NASIONAL

Ketua NU Juga Kritik SBY Soal Grasi Narkoba

SBY dan yang memberi masukan diminta hati-hati berikan grasi.
Selasa, 13 November 2012
Oleh : Bayu Galih, Nur Eka Sukmawati
Ketua Umum PBNU Said Aqil Siraj

VIVAnews - Presiden Susilo Bambang Yudhoyono memberikan grasi kepada terpidana kasus narkoba, Meirika Franola alias Ola. Grasi menyebabkan Ola yang dihukum mati menjadi dihukum seumur hidup.

Tapi ternyata Ola diketahui kembali terlibat kasus narkoba, meskipun berada di penjara. Grasi yang diberikan SBY pun menuai kritik, salah satunya datang dari Ketua Mahkamah Konstitusi, Mahfud MD.

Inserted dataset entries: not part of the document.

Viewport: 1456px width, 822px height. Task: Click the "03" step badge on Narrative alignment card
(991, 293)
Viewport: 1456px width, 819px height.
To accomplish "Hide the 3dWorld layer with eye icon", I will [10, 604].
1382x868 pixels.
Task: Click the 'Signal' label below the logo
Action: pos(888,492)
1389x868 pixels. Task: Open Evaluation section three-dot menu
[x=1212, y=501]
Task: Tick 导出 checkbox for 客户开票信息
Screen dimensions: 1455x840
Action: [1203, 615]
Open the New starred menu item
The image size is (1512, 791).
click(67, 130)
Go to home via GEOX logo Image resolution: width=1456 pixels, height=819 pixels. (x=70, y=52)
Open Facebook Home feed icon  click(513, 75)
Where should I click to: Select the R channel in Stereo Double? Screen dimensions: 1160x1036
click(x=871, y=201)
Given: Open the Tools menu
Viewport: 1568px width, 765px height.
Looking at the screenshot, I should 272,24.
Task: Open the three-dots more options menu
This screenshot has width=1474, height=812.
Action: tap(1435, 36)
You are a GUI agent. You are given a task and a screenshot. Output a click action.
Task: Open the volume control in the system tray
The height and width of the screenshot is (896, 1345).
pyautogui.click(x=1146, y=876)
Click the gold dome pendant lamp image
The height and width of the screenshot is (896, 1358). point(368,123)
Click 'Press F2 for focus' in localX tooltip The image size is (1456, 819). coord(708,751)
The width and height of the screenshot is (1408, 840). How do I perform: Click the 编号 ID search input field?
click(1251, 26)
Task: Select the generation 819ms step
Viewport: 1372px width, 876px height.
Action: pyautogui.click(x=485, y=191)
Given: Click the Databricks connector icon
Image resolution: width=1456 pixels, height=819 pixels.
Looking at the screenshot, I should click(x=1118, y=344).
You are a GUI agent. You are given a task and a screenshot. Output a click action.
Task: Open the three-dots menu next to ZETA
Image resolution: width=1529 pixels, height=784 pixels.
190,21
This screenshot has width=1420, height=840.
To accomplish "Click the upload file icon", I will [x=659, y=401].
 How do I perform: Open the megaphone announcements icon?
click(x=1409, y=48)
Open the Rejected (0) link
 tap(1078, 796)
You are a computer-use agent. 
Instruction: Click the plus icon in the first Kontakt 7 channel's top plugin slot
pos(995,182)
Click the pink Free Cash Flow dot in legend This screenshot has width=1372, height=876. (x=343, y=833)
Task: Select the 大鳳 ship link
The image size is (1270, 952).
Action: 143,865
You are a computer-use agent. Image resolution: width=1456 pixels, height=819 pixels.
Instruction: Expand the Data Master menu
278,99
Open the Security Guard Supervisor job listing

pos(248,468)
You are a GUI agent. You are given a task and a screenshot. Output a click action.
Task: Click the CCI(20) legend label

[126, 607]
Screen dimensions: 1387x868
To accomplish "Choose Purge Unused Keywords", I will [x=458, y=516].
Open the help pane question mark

Tapi bukan hanya Mahfud saja yang melontarkan kritik, Ketua Umum Pengurus Besar Nahdlatul Ulama, Said Aqil Siradj, menyatakan hal seada. Ketua ormas Islam terbesar di Indonesia ini pun mendesak agar pemberian grasi kepada gembong narkoba tidak terulang di masa mendatang.

"Kejadian ini harus dijadikan sebagai bahan introspeksi diri, baik oleh Presiden secara pribadi atau para staf pemberi masukan," kata Said Aqil, di Kampus UIN Jakarta, Senin malam, 12 November 2012.

Said Aqil mendukung rencana peninjauan ulang terhadap grasi yang sebelumnya diberikan kepada Ola. "Jika Ola memang terindikasi salah dan terbukti sudah semestinya grasi ditinjau ulang," ungkap dia.

Ke depan, Said Aqil menyarankan agar Presiden lebih berhati-hati saat menerima masukan dari pembantu-pembantunya. "Jangan sampai ada lagi masukan yang salah ke Presiden," ujarnya.